Viviana Parisi potrebbe essersi suicidata. Martedì l’autopsia sui resti di Gioele

Le analisi della polizia scientifica e dei medici legali: “Viviana Parisi si sarebbe suicidata lanciandosi dal traliccio su cui era salita”.

L’ipotesi dei legali della famiglia Mondello sulla morte di Viviana Parisi e del piccolo Gioele non sembra trovare riscontro nelle ultime indiscrezioni che arrivano dagli ambienti investigativi. Le analisi della polizia scientifica e dei medici legali, infatti, porterebbero ad un’ipotesi ben precisa: Viviana Parisi si sarebbe suicidata lanciandosi dal traliccio su cui era salita e sotto il quale il suo corpo in avanzato stato di decomposizione è stato rinvenuto l’8 agosto.

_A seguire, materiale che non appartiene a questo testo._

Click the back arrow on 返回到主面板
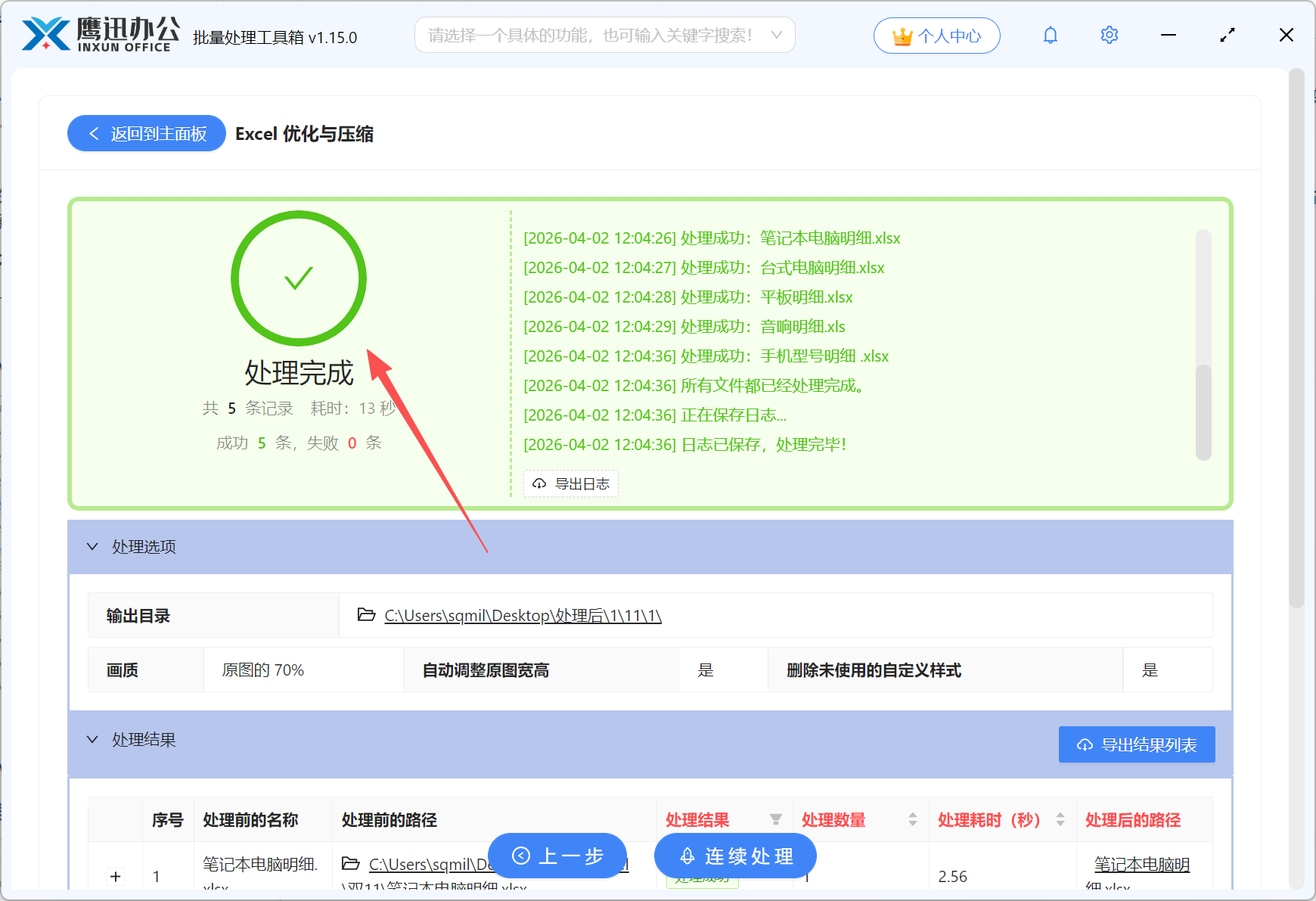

Il corpo della 43enne, infatti, sarebbe stato ritrovato a pancia in giù a circa tre metri dalla base del traliccio. Questo, secondo l’ipotesi ritenuta più credibile dagli inquirenti al momento, potrebbe significare che la donna si è lanciata del vuoto.

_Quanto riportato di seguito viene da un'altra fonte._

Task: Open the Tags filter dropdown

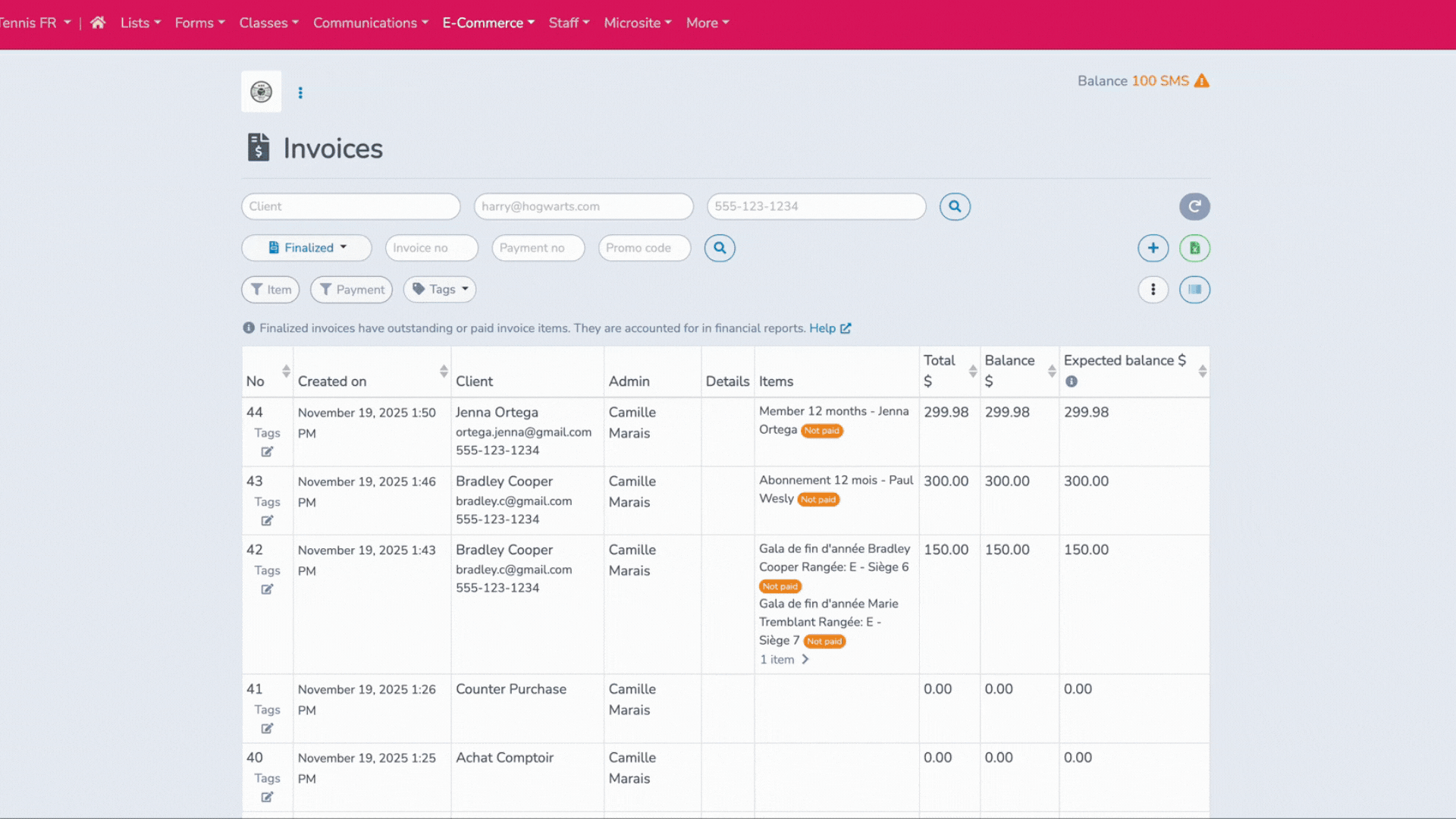Action: click(x=439, y=289)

L’autopsia sui resti del bimbo, invece, sarà eseguita martedì prossimo presso il Policlinico di Messina da parte di una equipe di esperti della Procura di Patti, titolare dell’inchiesta.

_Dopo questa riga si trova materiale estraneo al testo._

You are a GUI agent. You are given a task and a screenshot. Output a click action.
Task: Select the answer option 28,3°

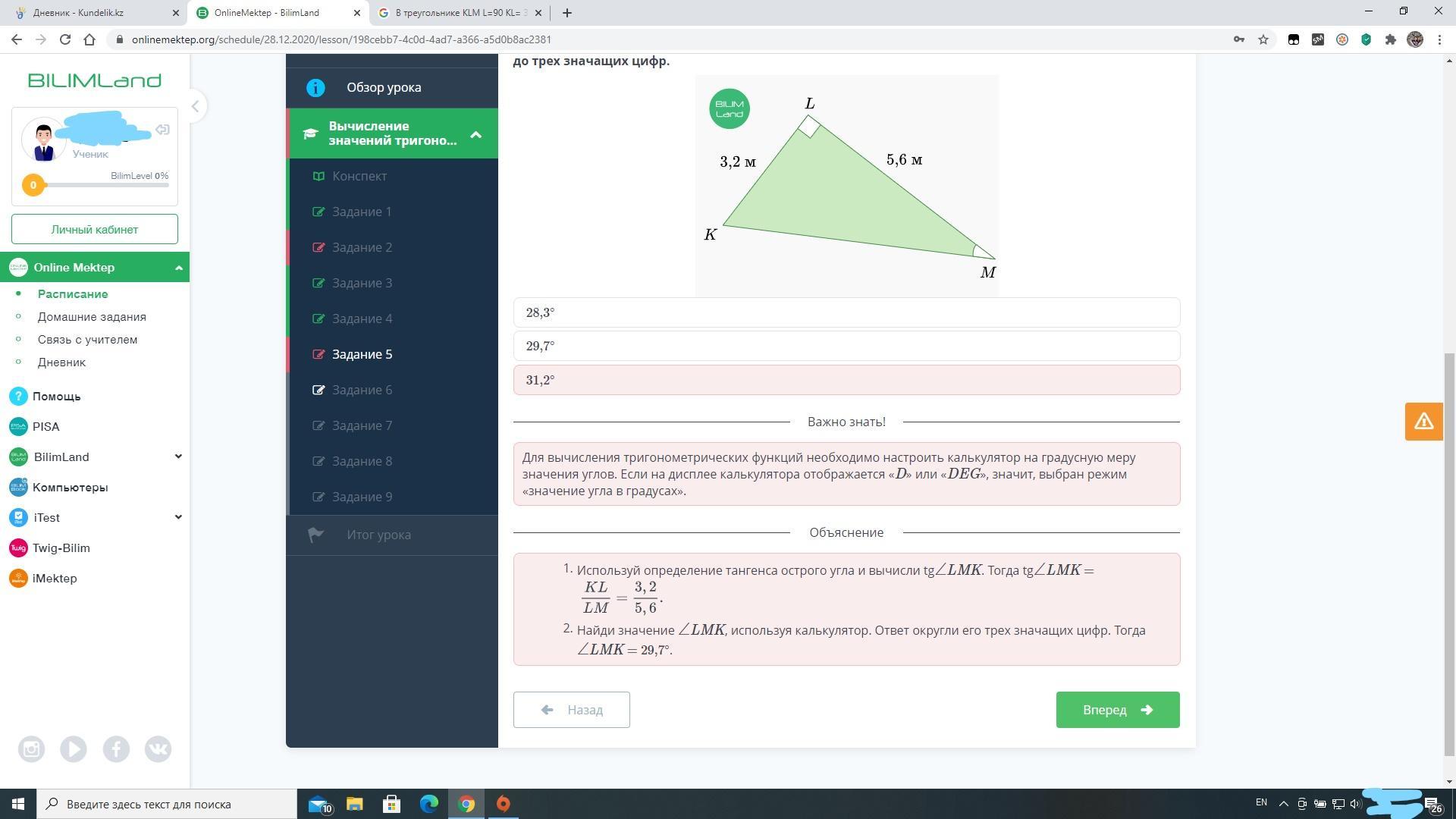coord(846,312)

Non è ipotizzabile, al momento, quanto si riuscirà a capire dall’autopsia visti i numerosi giorni trascorsi dalla morte al ritrovamento dei resti di madre e figlio e alle condizioni degli stessi. Le ipotesi per l’intera vicenda restano comunque due: omicidio-suicidio, duramente respinta dai familiari della 43enne, e l’aggressione da parte di animali selvatici.